In response to concerns about readmission, Minnesota is considering a step-down facility, which can provide an intermediate level of care to recovering patients and assist with admissions, Ehresmann said.
In Vermont, it’s too soon to say how facilities may allow recovered patients to re-enter their usual spaces, Dolan said. Common areas are shut down, and facilities are keeping people in their own zones.
Some states, such as Texas and Massachusetts, aren’t releasing the names of the facilities with positive cases. In Massachusetts, the superintendent of the Holyoke Soldiers’ Home said he alerted state officials to clusters in March, and that early requests for National Guard medical support were denied.
“There’s no transparency,” Ryan said. “People have no idea whether or not the facility their loved one is in actually has any cases and there’s no public requirement to make that information known.”
After pushback from families and elder advocates, Minnesota released the names of facilities with more than 10 residents that have cases, but it’s considering reversing its decision, Ehresmann said. At least 79 long-term care facilities in Minnesota have COVID-19 cases, including 156 resident cases and 53 health care workers, Ehresmann said.
Minnesota law prohibits the state from providing information that could identify specific people. Officials wanted facilities to remain focused on resident care. “We didn’t want this to become a media show,” Ehresmann said.
But releasing facility names sometimes has backfired. “Staff have quit from facilities because they were listed; we’ve had people harassed by the public,” Ehresmann said. “We’ve had the Postal Service refuse to deliver mail.”
As states continue to battle the spread, repeating public health messages has helped to radically change human behavior, said Vermont’s Dolan. She hopes that when things get back to normal, this experience inspires systemic health care change.

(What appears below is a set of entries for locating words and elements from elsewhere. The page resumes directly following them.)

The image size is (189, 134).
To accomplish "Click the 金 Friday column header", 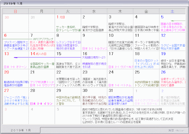I will pyautogui.click(x=146, y=11).
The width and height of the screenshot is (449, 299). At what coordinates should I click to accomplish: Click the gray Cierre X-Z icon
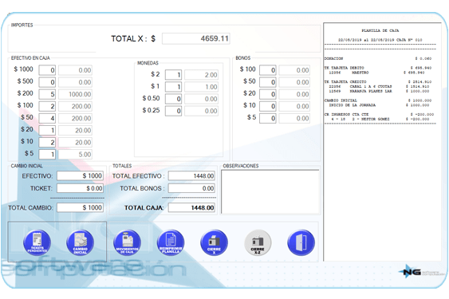point(258,242)
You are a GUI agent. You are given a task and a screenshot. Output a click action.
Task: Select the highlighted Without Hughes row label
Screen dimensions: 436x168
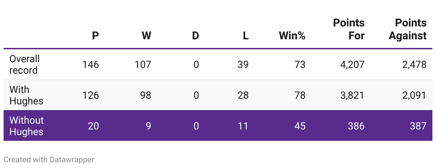[26, 126]
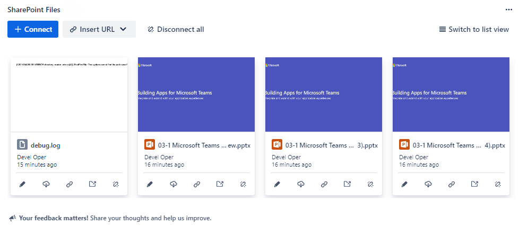Click the debug.log file name
The width and height of the screenshot is (519, 233).
pyautogui.click(x=46, y=145)
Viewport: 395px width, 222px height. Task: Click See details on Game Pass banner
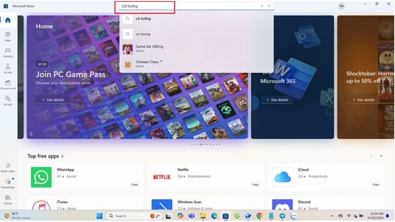pyautogui.click(x=52, y=100)
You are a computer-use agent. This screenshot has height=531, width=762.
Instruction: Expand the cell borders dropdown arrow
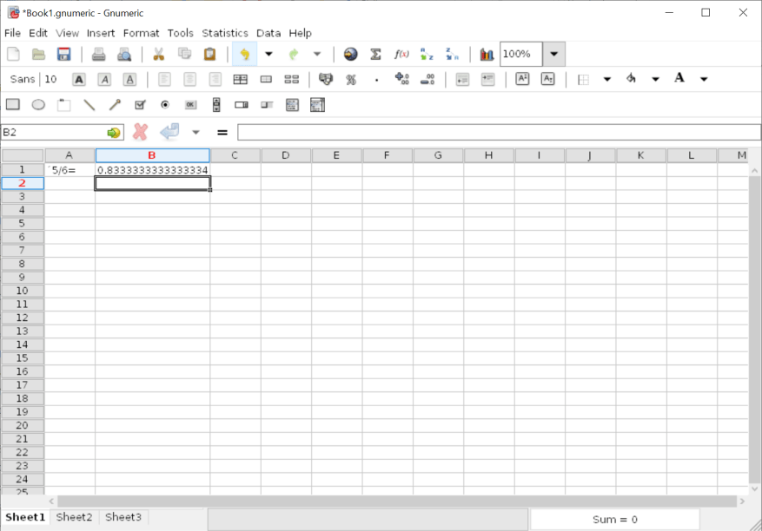point(606,79)
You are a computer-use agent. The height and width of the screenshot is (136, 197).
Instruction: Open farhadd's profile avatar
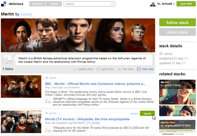[153, 4]
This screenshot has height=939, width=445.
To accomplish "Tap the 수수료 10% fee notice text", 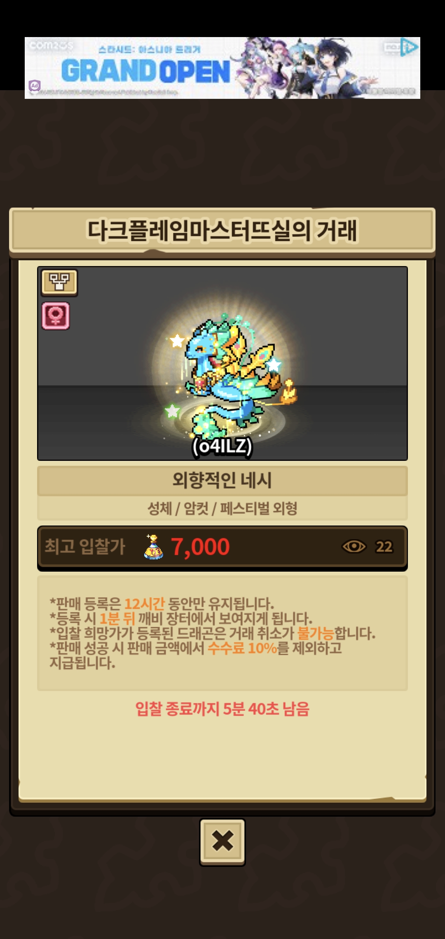I will (x=242, y=648).
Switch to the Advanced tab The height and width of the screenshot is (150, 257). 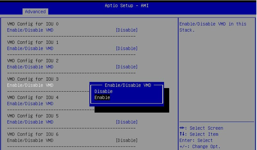click(x=35, y=12)
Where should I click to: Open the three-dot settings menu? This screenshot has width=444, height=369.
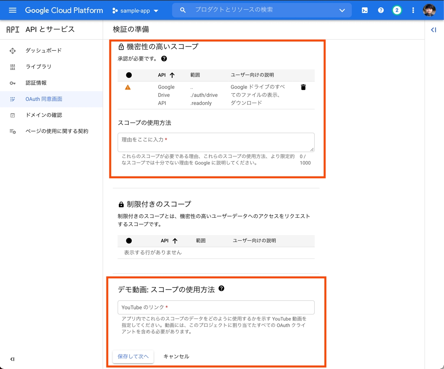pyautogui.click(x=413, y=10)
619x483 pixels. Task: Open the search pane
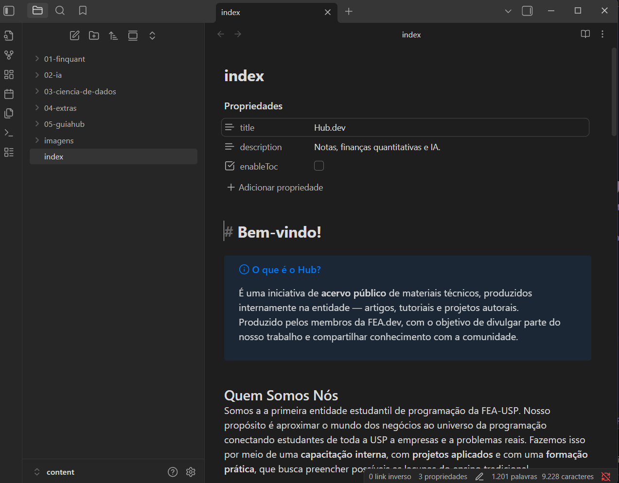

“We’re in a country where there’s still a lot of haves and have-nots in terms of health access and equity,” Dolan said. “I hope this makes people pause and say, ‘You know what, health equity matters. We need a different kind of system.’”
At least 21 states have called up the National Guard to help deal with the coronavirus. Georgia, Massachusetts and Maryland are among the states where the Guard is helping to stop the spread of the virus in nursing homes.

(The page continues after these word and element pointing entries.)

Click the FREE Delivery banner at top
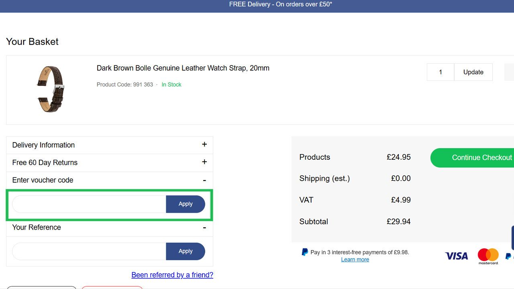Image resolution: width=514 pixels, height=289 pixels. [257, 4]
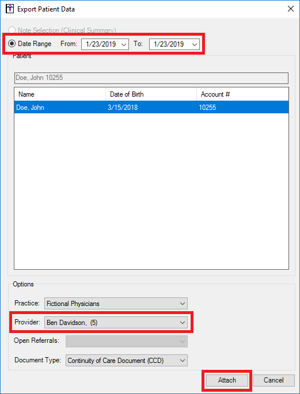
Task: Expand the Provider Ben Davidson dropdown
Action: coord(116,323)

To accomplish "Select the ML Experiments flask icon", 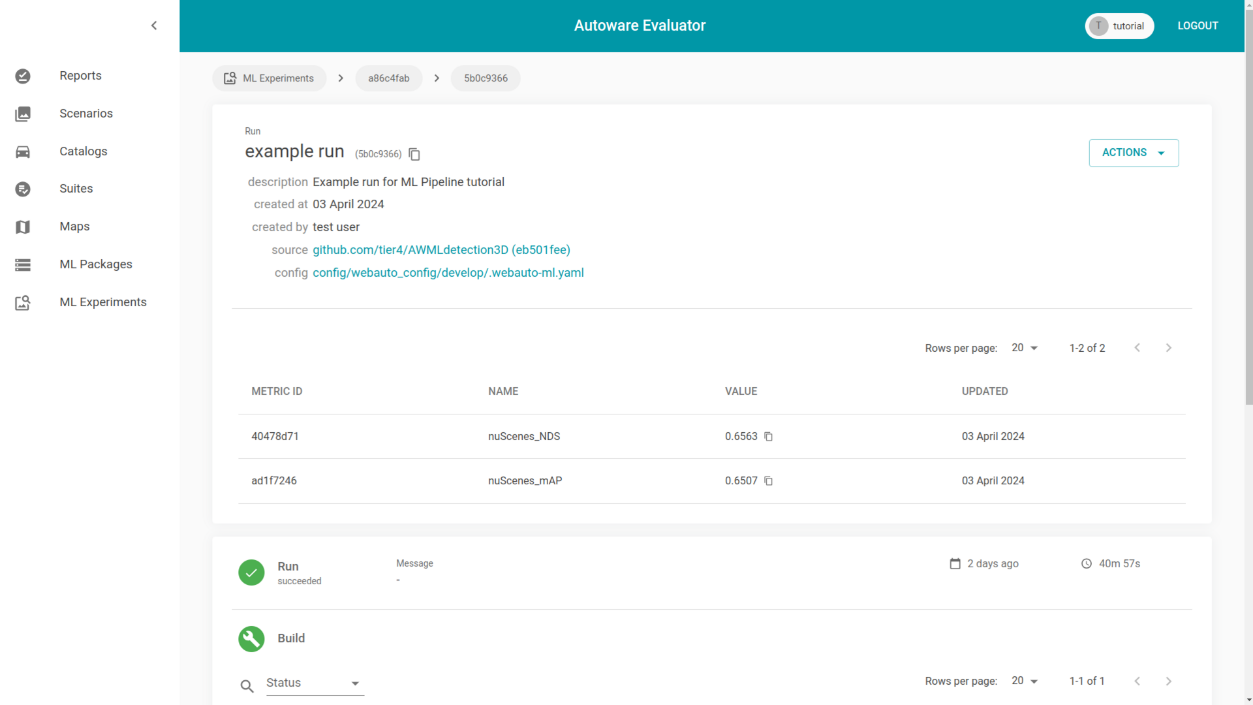I will point(23,302).
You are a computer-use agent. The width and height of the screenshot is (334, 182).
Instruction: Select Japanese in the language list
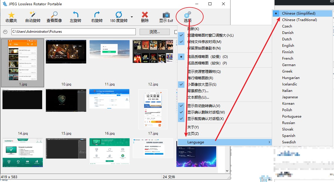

Earlier this week, Maryland Gov. Larry Hogan, a Republican, announced statewide strike teams, coordinated efforts between the National Guard and state and local health workers, to bring triage, emergency care, supplies and equipment to overburdened nursing homes.
At least 90 nursing homes and long-term care facilities across the Old Line State have confirmed coronavirus cases or clusters. Nursing homes, local health departments and Maryland Department of Public Health experts can activate the strike teams, who tackle different angles.
Testing teams isolate confirmed and suspected cases. Assistance teams made up of National Guard members determine equipment and supply needs and triage patients. Clinical teams, including doctors and nurses from major hospital systems, provide on-site medical triage and stabilize residents to limit hospital transports.
"The goal here is not to replace a nursing home's medical and clinical team but to provide immediate support and assistance to help protect residents of these facilities,” Hogan said this week. He touted the state’s effort as a first.
“To my knowledge, this is a really unique approach,” said Meagan Fitzpatrick, an assistant professor at the University of Maryland School of Medicine. “There’s nobody better than the National Guard to handle the logistical side of it.”
Stateline staff writer Michael Ollove contributed to this report.